文献类型： 外文期刊

作者： Yu, Wen-Wen ¹ ; Zhai, Hong-Lei ² ; Xia, Guo- Bin ³ ; Tao, Ke-Yu ⁴ ; Li, Cheng ⁵ ; Yang, Xian-Qing ² ; Li, Lai-Hao ² ;

作者机构： 1.Jinan Univ, Dept Food Sci & Engn, Huangpu West Ave 601, Guangzhou 510632, Peoples R China

2.Chinese Acad Fishery Sci, Key Lab Aquat Prod Proc, Natl R&D Ctr Aquat Prod Proc, Minist Agr & Rural Affairs,South China Sea Fisher, Guangzhou 510300, Peoples R China

3.Baylor Coll Med, Dept Pediat, Childrens Nutr Res Ctr, Houston, TX 77030 USA

4.Univ Queensland, Queensland Alliance Agr & Food Innovat, Ctr Nutr & Food Sci, Brisbane, Qld 4072, Australia

5.Univ Shanghai Sci & Technol, Sch Med Instrument & Food Engn, Shanghai 200093, Peoples R China

关键词： Brewing; Barley starch; Molecular structure; Chain-length distribution; Size-exclusion chromatography; Fermentation

期刊名称：TRENDS IN FOOD SCIENCE & TECHNOLOGY （ 影响因子：12.563； 五年影响因子：14.466 ）

ISSN： 0924-2244

年卷期： 2020 年 105 卷

页码：

收录情况： SCI

摘要： Background: Starch, as the most abundant component in barley grains, its importance for beer quality is, however, often overlooked. Starch undergoes sequential modifications during the malting, mashing and fermentation process of beer production, which ultimately provides fermentable sugars (FS) for yeast fermentation and determines the beer quality (e.g., sensory attributes, nutritional properties, etc) by forming un-fermentable dextrins. Scope and approach: This review systematically describes the alteration of starch molecular structures during barley malting, mashing and fermentation processes and its relations with beer sensory properties. It is aimed to identify mechanisms and desirable starch molecular structures accounting for desirable brewing qualities. Key findings and conclusions: Starch molecular structure, characterized as chain-length distributions (CLD) and whole molecular size distributions (MSD) could significantly affect malts brewing performances by (1) determining the gelatinization/viscosity characteristics of malt flour and by (2) affecting starch-amylolytic enzyme interactions and thereby altering both the content and functional properties of starch hydrolysate after mashing.

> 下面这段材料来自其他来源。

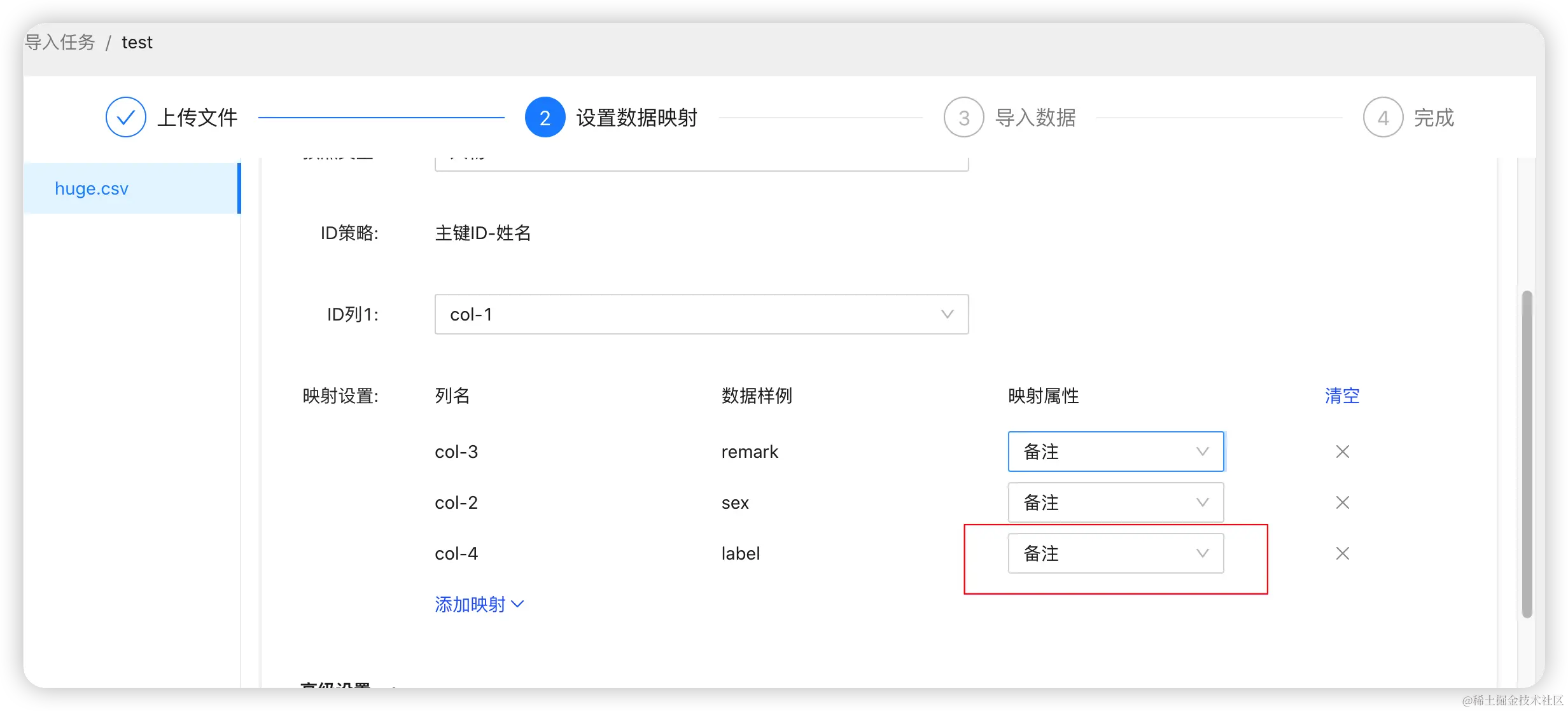Image resolution: width=1568 pixels, height=711 pixels.
Task: Open the 备注 dropdown in the col-3 row
Action: point(1116,452)
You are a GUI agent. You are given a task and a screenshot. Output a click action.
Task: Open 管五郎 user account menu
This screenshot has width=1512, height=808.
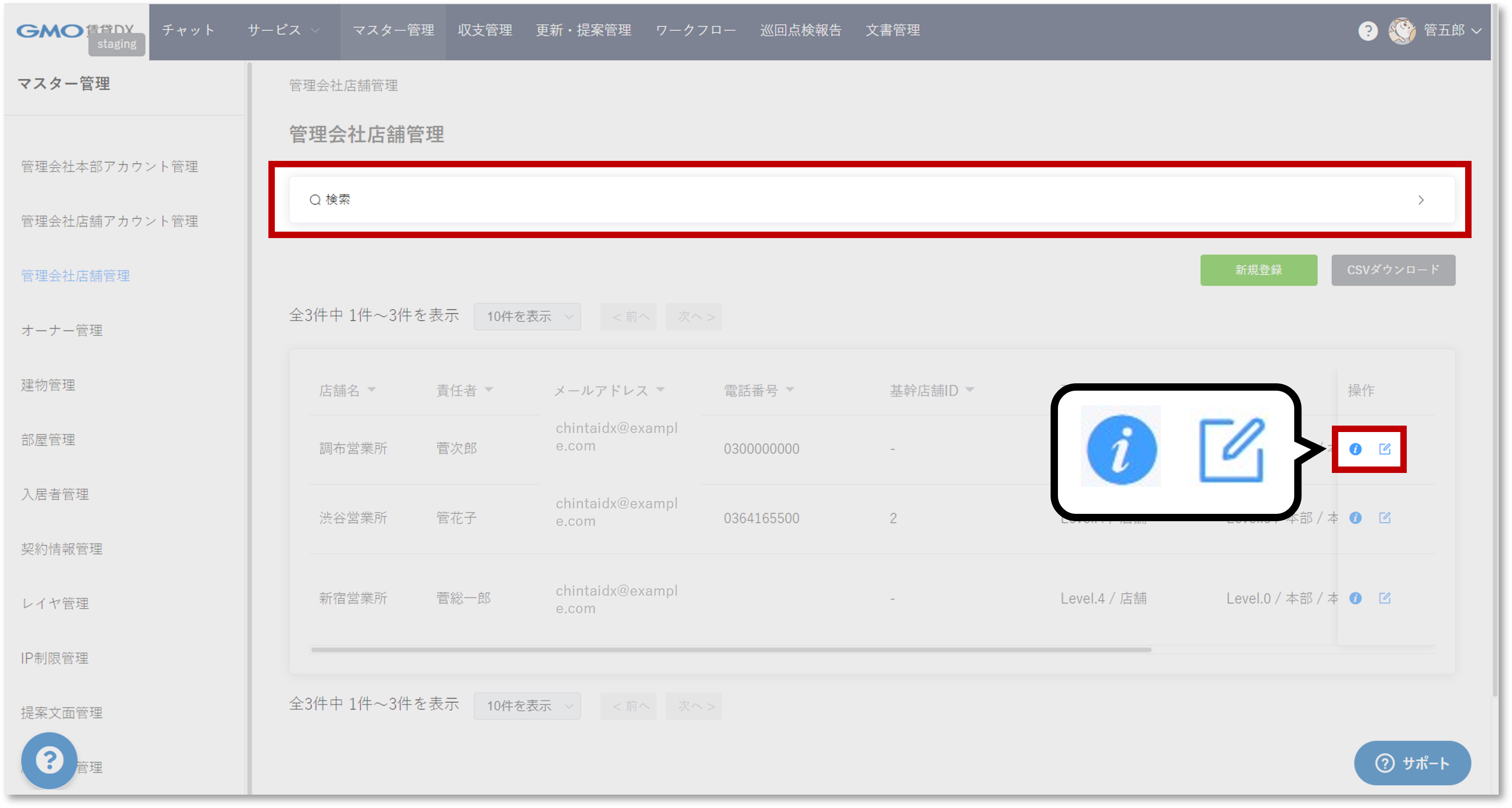(1444, 30)
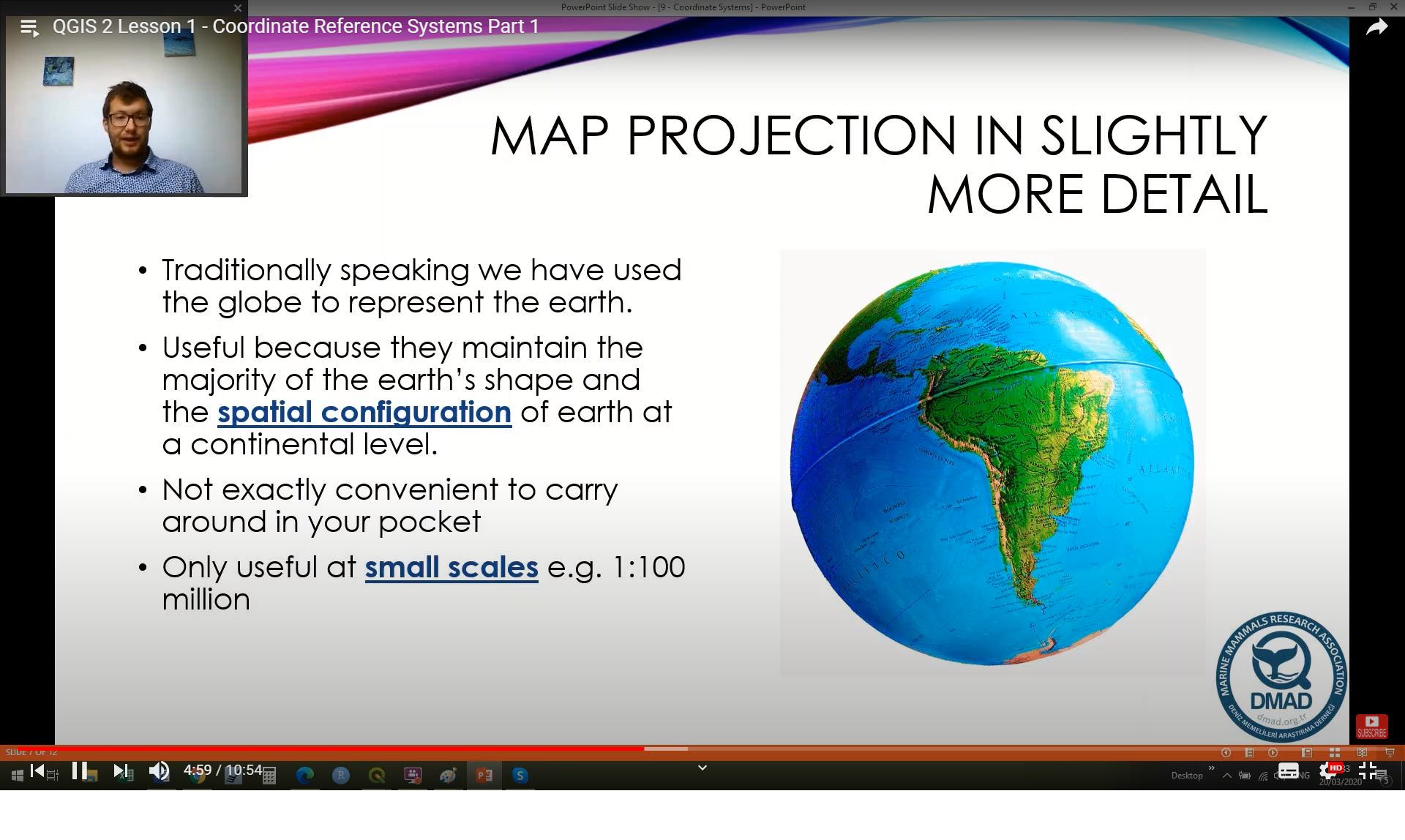Open the playlist menu beside the video title

coord(28,26)
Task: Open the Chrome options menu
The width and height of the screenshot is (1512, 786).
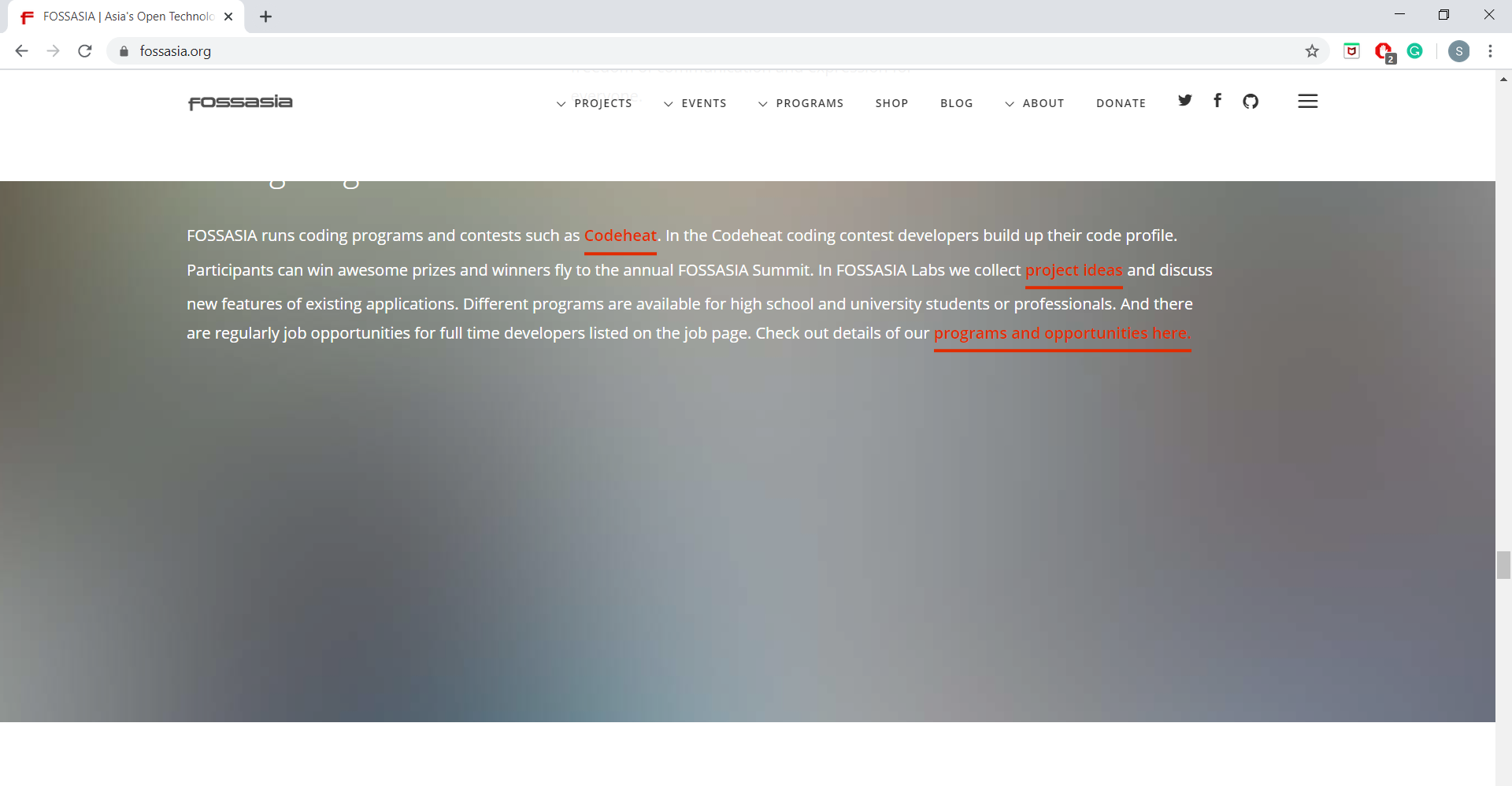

Except for FS, as malt starch hydrolysis also produces a large amount of non-fermentable dextrins, either branched or debranched, that would significantly impact yeast fermentation efficiency, resulting to different beer sensory proceptions (e.g., ethanol concentration, variances of aromatic components of beer, etc). In the meantime, dextrin molecules that escape from the brewing processes and remaining in beer could also directly influence the perceived impression of beer palate fullness, functional properties and the effects varied with different molar mass. The information summarized in this review provides a molecular tool for brewers to select better raw barley grains for beer production with improved qualities.